La evaluación como actividad critica de conocimiento
Si reflexionamos acerca de la incidencia de la evaluación dentro del proceso de formación de los educandos, nos encontraremos con la gran sorpresa –para los no pedagogos- de que esta es vital para concretar el proceso de aprendizaje.
Principalmente tenemos que tener claro que “evaluamos porque queremos conocer”, partiendo de esta premisa hay que cuestionarse ¿Cómo?, ¿Cuándo o en que momento? Y ¿para que lo hacemos?.
La evaluación esta “lejos de ser un instrumento de selección e inclusión “, por el contrario tras su proceso busca la integración total de los sujetos, busca ser un instrumento para adquirir conocimientos de modo reflexivo, analítico de forma individual y colectiva.
Dentro del como lo hacemos, la calificación esta lejos de conseguir los objetivos trazados, ya que esta no tiene carácter formativo generalmente, pasando a ser un instrumento revelador de rendimientos y no de capacidades.
La evaluación debe aplicarse dentro del proceso de formación para la cual esta dirigida, esta nos permite corregir el proceso, los formadores evaluamos para conocer el estado de aprendizaje de una persona, tener una visión mas clara de su progreso formativo, con el fin de lograr una actividad de aprendizaje continuo y no interrumpido. Es preciso señalar que esta actividad se puede ver interrumpida por factores externos, más nunca por si misma si el proceso evaluador esta bien desarrollado; lo que hace en si misma a la evaluación como una herramienta veraz, optima y eficaz.
Pero, para que evaluamos? , para estar plenamente seguros como formadores que el conocimiento adquirido, sea también internalizado y el sujeto de aprendizaje tenga un desarrollo integral. Evaluamos para construir procesos, para formar mejor , sin embargo para los pedagogos la evaluación también pasa a ser un proceso de aprendizaje significativo, “todos pueden aprender si el aprendizaje es bien dirigido”.
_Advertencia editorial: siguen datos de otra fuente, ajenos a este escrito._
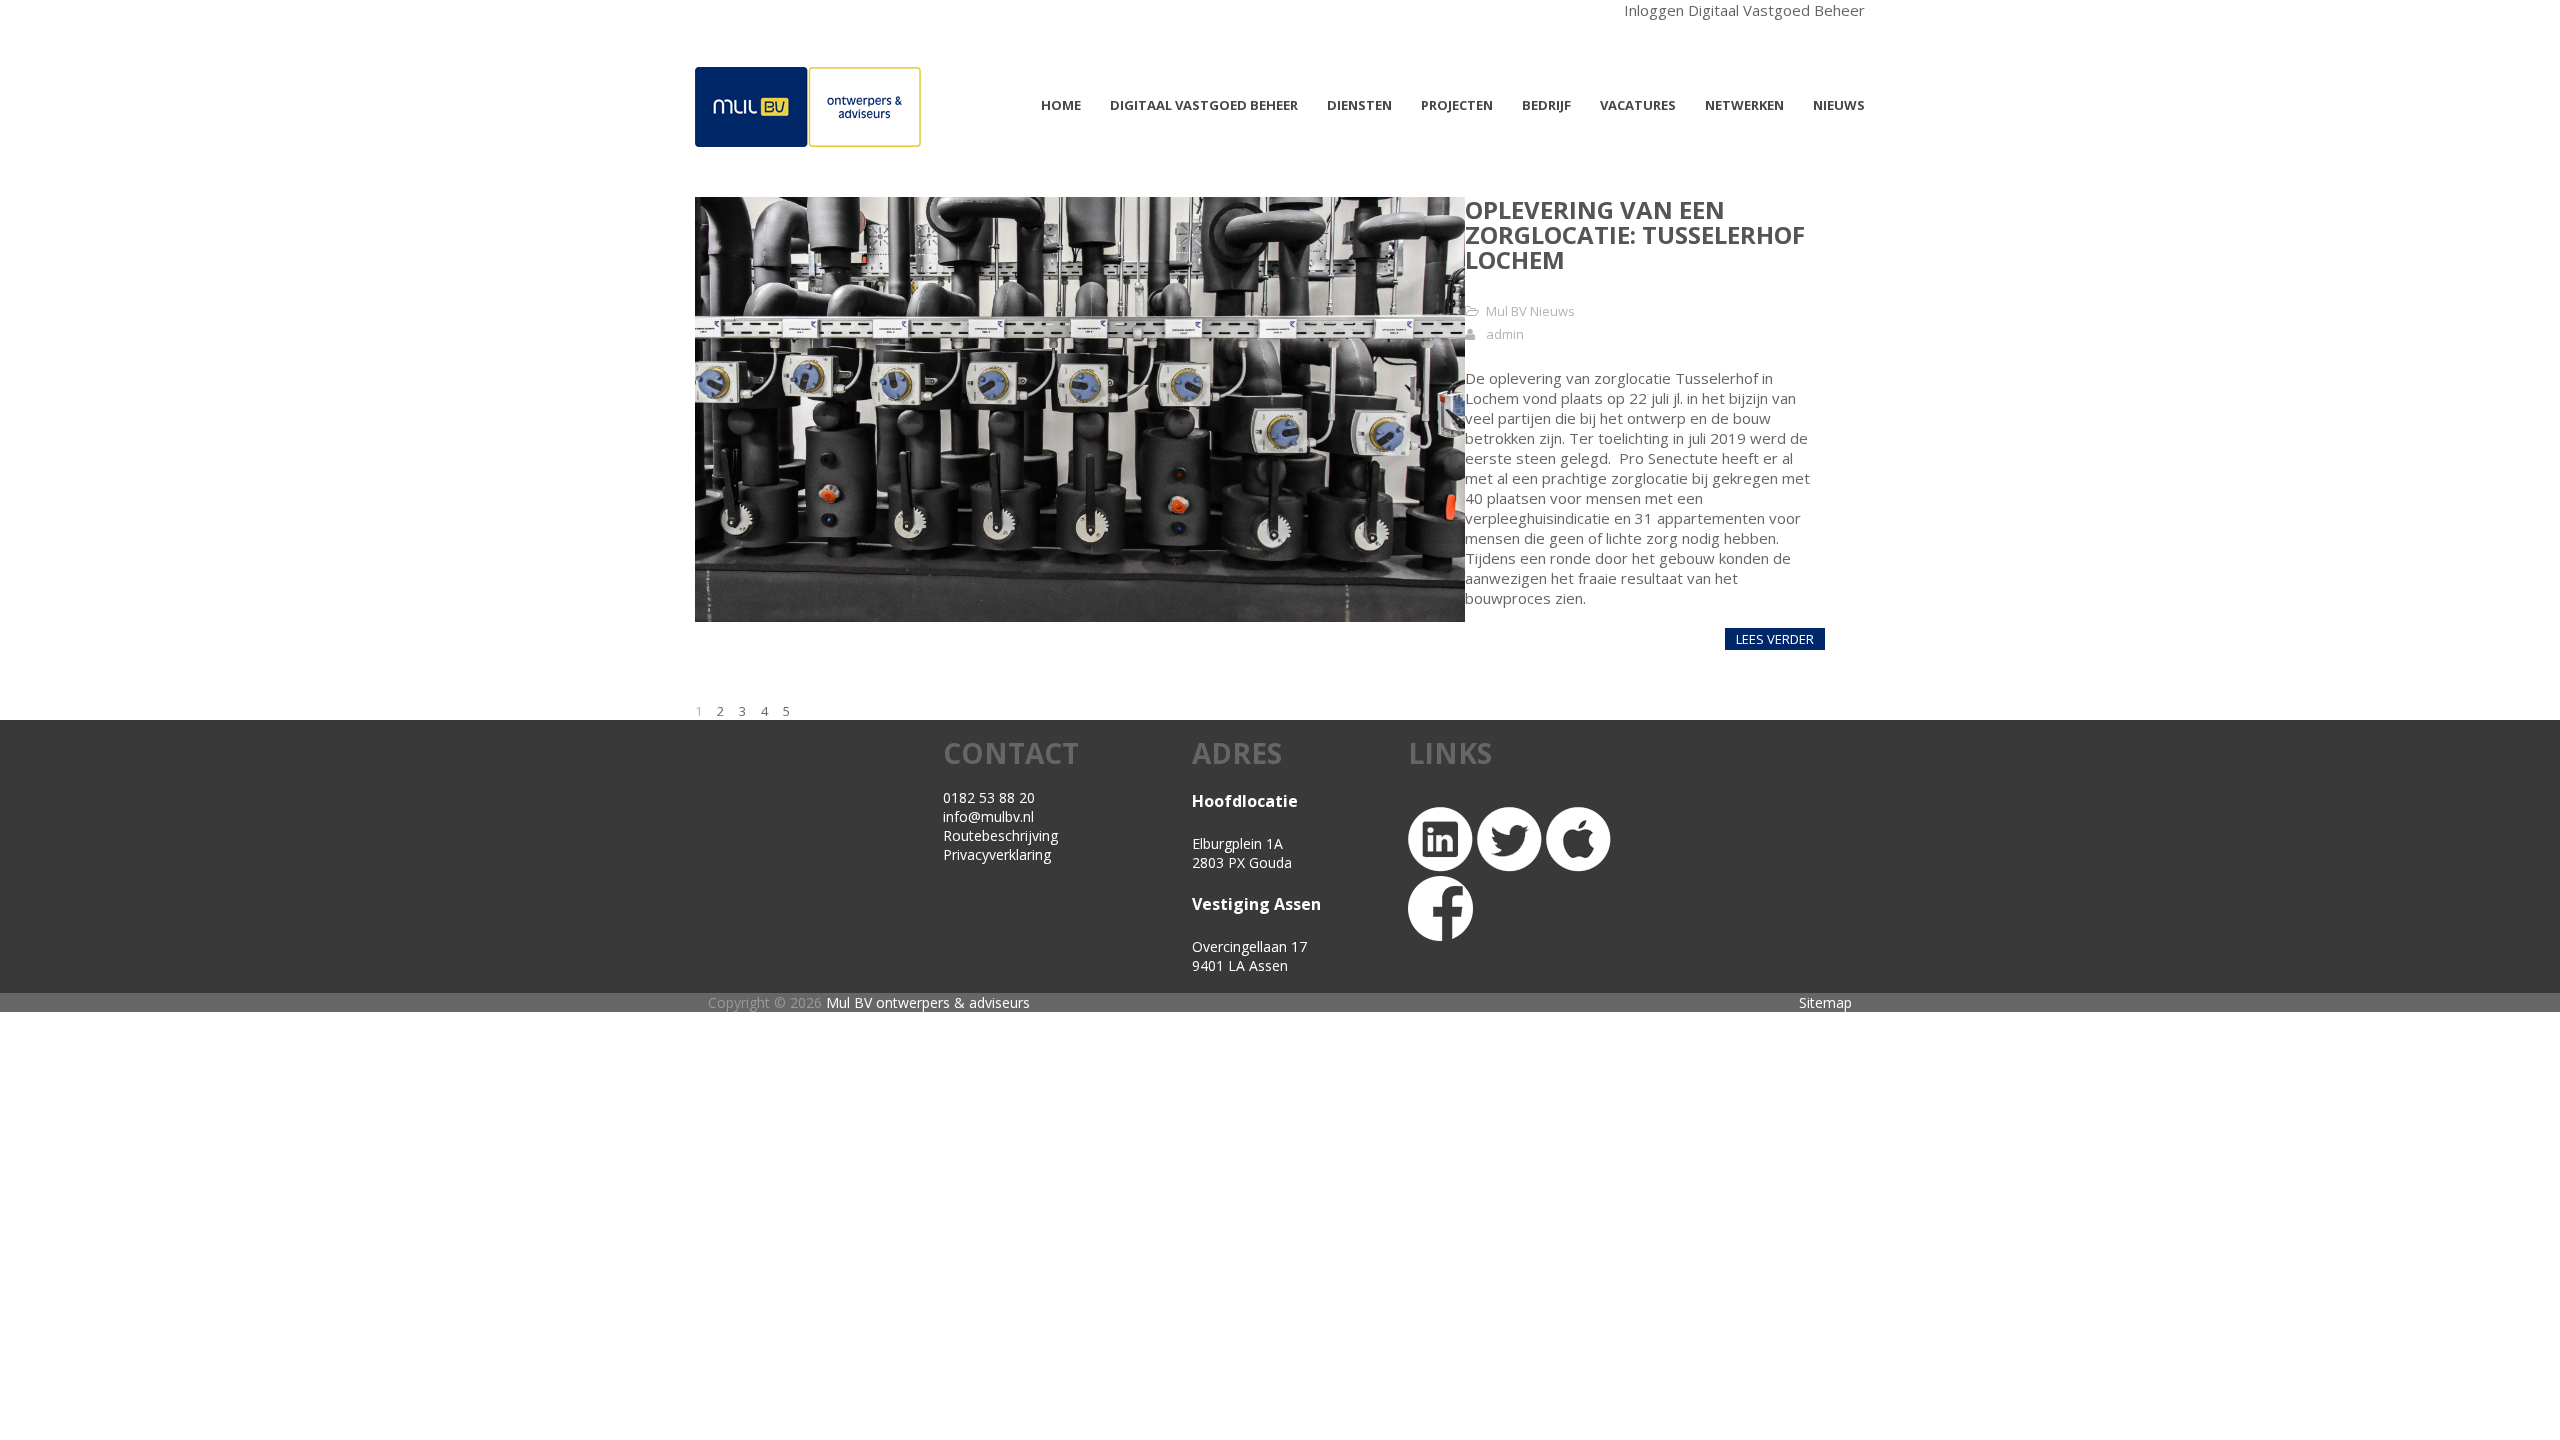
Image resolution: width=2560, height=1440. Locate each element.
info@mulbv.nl (988, 816)
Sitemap (1825, 1002)
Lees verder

Dentro del ¿para que? evaluamos también cabe destacar el fuero interno que nos regula , queramos o no siempre dejamos mucho de nosotros en lo que expresamos , es así como la intención en la formación cobra real importancia y la “calificación se torna artificial.”
El buen manejo de la evaluación tanto como herramienta formadora y como guía de aprendizaje , esta logra alcanzar los ámbitos de la definición del conocimiento, el control del comportamiento y la adquisición de habilidades sociales.
Si la evaluación es manejada como “un trabajo de equipo”, conducida bajo un fuero interno valoricamente correcto”, se apega a la realidad, esta lograría derrotar su principal adversario: el fracaso.